7.4 Key ebswpSAM scripts

  • cases/ebswpSAM/EBS_sampler_fishery.R: canonical fishery driver for year ranges in data/fishery (ADMB run + summary).
  • cases/ebswpSAM/EBS_sampler.R: compatibility wrapper to run the consolidated driver with default full range.
  • cases/ebswpSAM/EBS_sampler2021.R, cases/ebswpSAM/EBS_sampler2022.R, cases/ebswpSAM/EBS_sampler2023.R: compatibility wrappers pinned to historical end years.
  • cases/ebswpSAM/sampler.R: legacy helper definitions (Sampler(), SetBS()) used by earlier workflows.
  • cases/ebswpSAM/ebs_survey.R: survey-oriented conversion and sampler runs.
  • cases/ebswpSAM/imported/poll_age.sql and cases/ebswpSAM/imported/poll_len.sql: source SQL templates.

7.5 Known path caveats

  • Several legacy scripts in this case directory contain machine-specific setwd()/source() paths and may need local edits before execution.
  • Some scripts reference sampleR/R/sampler_EBSwp.R; verify that file exists in your local clone or update the source() target to the intended sampler helper.

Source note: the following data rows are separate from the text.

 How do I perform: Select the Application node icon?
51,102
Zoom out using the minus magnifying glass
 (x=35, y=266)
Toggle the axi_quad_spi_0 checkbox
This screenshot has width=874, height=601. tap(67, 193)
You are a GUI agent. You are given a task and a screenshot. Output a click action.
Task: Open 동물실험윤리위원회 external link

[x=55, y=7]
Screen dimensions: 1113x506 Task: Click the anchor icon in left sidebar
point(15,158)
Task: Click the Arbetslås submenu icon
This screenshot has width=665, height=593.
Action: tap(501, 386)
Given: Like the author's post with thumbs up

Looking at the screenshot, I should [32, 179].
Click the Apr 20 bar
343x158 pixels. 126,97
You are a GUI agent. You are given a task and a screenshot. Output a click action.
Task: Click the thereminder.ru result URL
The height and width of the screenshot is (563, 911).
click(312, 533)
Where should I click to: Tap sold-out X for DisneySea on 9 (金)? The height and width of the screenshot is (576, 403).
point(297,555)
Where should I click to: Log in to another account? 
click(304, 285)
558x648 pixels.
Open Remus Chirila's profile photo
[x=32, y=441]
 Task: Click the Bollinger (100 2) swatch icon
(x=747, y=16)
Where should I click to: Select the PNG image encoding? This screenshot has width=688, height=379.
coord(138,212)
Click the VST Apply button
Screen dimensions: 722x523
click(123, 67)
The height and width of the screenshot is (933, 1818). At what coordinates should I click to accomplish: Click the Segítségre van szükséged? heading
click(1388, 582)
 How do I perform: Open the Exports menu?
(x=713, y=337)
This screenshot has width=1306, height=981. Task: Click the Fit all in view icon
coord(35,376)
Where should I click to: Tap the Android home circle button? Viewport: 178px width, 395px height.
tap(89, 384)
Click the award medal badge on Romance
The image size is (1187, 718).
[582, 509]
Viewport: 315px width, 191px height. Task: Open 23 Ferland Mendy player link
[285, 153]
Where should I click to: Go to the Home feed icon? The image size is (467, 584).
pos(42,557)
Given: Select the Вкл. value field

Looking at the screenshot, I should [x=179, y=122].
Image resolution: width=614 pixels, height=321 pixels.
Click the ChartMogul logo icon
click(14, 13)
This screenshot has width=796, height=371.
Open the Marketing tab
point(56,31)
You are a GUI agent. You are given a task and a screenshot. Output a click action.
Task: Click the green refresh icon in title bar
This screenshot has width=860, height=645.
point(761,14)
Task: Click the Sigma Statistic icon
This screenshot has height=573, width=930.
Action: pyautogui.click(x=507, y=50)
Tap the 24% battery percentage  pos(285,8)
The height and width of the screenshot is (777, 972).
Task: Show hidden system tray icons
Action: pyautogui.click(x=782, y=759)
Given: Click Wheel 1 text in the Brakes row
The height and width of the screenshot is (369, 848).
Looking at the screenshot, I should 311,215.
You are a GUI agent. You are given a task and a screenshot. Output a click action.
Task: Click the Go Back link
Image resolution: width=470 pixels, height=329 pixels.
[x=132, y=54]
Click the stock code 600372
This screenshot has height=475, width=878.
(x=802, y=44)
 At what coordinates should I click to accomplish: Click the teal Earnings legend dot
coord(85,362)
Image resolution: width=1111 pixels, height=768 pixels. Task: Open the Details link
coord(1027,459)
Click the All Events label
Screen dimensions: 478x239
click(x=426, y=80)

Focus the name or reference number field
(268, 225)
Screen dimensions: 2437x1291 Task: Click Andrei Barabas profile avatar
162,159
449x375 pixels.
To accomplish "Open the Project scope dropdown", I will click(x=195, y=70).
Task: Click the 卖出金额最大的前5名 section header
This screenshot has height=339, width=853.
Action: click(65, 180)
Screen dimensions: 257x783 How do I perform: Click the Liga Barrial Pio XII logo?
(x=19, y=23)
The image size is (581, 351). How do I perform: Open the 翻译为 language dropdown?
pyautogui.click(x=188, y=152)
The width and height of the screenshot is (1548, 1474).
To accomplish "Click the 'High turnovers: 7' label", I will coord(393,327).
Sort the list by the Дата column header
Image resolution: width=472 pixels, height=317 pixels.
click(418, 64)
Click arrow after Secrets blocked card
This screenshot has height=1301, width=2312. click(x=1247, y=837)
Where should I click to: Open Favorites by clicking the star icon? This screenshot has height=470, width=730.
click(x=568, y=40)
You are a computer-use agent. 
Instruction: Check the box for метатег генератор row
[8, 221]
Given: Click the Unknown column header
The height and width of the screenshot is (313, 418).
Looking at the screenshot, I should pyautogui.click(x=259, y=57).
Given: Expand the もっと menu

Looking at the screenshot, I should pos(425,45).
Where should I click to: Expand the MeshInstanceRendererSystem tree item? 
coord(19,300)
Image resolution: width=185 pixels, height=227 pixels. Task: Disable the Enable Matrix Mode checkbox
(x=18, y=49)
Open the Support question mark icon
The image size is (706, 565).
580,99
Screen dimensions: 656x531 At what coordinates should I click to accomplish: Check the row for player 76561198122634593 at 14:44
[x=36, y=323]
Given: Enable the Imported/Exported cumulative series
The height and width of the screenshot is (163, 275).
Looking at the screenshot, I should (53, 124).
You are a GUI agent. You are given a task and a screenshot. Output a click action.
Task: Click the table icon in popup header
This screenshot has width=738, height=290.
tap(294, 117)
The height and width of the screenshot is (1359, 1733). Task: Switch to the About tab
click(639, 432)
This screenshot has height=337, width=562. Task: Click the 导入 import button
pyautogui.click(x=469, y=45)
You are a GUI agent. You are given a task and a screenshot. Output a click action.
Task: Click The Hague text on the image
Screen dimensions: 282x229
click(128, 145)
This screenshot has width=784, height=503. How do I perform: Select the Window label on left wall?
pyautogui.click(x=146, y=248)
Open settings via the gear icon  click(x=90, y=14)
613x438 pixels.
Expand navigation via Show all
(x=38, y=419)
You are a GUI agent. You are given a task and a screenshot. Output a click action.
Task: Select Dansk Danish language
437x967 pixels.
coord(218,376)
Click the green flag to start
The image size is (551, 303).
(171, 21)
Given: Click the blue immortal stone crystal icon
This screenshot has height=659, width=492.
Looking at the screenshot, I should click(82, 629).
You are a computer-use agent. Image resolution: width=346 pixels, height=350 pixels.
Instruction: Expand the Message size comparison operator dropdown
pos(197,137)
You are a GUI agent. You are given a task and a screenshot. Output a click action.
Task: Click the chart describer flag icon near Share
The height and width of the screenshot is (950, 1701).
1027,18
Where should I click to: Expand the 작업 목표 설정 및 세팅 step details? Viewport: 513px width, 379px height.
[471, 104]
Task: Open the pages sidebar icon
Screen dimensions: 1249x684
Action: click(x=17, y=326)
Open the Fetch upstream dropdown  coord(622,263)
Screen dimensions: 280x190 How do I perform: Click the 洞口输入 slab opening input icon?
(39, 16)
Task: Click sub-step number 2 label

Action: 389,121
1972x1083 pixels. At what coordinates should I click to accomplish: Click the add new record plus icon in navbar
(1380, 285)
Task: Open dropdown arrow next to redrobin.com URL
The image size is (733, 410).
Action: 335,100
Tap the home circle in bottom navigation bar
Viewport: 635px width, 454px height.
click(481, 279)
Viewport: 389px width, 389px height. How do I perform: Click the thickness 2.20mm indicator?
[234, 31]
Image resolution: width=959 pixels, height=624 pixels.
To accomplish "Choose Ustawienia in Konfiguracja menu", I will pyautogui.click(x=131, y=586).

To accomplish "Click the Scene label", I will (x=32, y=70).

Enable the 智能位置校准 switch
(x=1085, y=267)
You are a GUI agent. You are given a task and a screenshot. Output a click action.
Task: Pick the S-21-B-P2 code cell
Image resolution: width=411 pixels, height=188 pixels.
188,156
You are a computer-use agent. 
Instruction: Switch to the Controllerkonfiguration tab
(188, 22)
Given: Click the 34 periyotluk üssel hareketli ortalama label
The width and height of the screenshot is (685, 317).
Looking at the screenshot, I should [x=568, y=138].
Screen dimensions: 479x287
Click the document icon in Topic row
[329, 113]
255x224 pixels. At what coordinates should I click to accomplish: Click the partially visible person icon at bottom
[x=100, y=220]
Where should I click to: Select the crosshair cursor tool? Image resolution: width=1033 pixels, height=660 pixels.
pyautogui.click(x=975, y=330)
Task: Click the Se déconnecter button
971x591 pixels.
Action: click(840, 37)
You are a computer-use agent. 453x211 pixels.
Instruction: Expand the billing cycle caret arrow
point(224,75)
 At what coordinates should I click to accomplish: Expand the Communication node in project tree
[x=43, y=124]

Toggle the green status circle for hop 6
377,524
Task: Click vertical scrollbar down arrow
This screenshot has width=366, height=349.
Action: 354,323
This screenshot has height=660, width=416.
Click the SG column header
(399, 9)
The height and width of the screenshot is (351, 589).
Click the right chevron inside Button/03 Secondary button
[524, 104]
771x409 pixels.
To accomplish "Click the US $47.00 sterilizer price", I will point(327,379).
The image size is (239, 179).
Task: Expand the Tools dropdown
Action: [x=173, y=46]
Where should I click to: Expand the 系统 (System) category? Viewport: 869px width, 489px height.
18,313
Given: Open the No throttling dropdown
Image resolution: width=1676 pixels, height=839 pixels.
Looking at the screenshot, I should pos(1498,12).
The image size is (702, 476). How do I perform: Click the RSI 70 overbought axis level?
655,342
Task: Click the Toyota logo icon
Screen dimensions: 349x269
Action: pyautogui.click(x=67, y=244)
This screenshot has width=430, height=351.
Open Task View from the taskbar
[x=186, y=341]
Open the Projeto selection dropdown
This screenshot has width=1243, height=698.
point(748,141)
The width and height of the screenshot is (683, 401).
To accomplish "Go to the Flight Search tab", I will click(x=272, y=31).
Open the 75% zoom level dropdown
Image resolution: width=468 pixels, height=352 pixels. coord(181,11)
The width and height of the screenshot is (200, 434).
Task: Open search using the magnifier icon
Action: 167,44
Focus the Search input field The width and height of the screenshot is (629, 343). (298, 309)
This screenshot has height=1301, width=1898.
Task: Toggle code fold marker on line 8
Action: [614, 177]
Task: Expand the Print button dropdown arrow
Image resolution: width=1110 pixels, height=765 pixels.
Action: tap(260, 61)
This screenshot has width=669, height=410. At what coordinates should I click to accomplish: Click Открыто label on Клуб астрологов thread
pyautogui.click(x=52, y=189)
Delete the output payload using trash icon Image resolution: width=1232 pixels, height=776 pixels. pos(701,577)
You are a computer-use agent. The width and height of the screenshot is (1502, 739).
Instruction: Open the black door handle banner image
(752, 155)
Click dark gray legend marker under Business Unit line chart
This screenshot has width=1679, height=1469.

8 Query-Based Data Preparation

These query scripts live in R/:

  • R/CallQueriesForSamplerData.R
  • R/QueryAgesForSampler.R
  • R/QueryLengthsForSampler.R
  • R/QueryCatchByStrata.R

These use AFSC/AKFIN ODBC connections and keyring credentials to generate age*.dat, len*.dat, and sam*.dat files.

9 Appendix: (Roxygen)

Source: cases/ebswpSAM/EBS_sampler_fishery.R

The table below is a concise rendering of the roxygen function documentation in the consolidated driver.

Function Purpose Key Parameters Return
get_script_dir() Resolve script directory for CLI or sourced execution. none Absolute directory path (character).
as_bool(x, default = FALSE) Parse truthy/falsey CLI text to logical. x, default Logical scalar.
parse_cli_args(args) Parse key=value CLI tokens into a named list. args Named list of string values.
discover_control_years(fishery_dir) Detect available years from samYYYY.dat controls. fishery_dir Sorted integer year vector.
write_bs_setup(fishery_dir, nbs, levels) Write bs_setup.dat controls for ADMB. fishery_dir, nbs, levels (length 4) Path to written file.
run_sampler_year(year, fishery_dir, sam_bin, io = FALSE, verbose = TRUE) Run ADMB sam for one control year. year, fishery_dir, sam_bin, io, verbose Invisibly TRUE on success.
read_estimates(year, fishery_dir) Read one results/Est_<year>.dat file. year, fishery_dir data.table or NULL if missing.
summarize_estimates(est_dt) Roll up combined (stratum=99) annual numbers and mean age. est_dt Yearly summary data.table.
run_ebswp_fishery(...) Main consolidated workflow for year-range run + summary. start_year, end_year, run_sampler, nbs, levels, io, fishery_dir, sam_bin, summary_csv, verbose Invisible list: years, summary_csv, n_rows.

10 Render This Documentation

From repository root:

quarto render index.qmd

This produces index.html in the repository root.

11 Push to GitHub

Typical update sequence:

git add index.qmd index.html
git commit -m "Update sampler documentation"
git push origin <branch>

If your repository uses GitHub Pages from root or gh-pages, commit index.html accordingly.

12 Troubleshooting

  • Package 'arrow' is required for Parquet output.
    • Install arrow in your R library before running the refactor.
  • quarto: command not found
    • Install Quarto and ensure it is on your PATH.
  • ADMB binary not found
    • Ensure admb and/or compiled sam exists and is executable.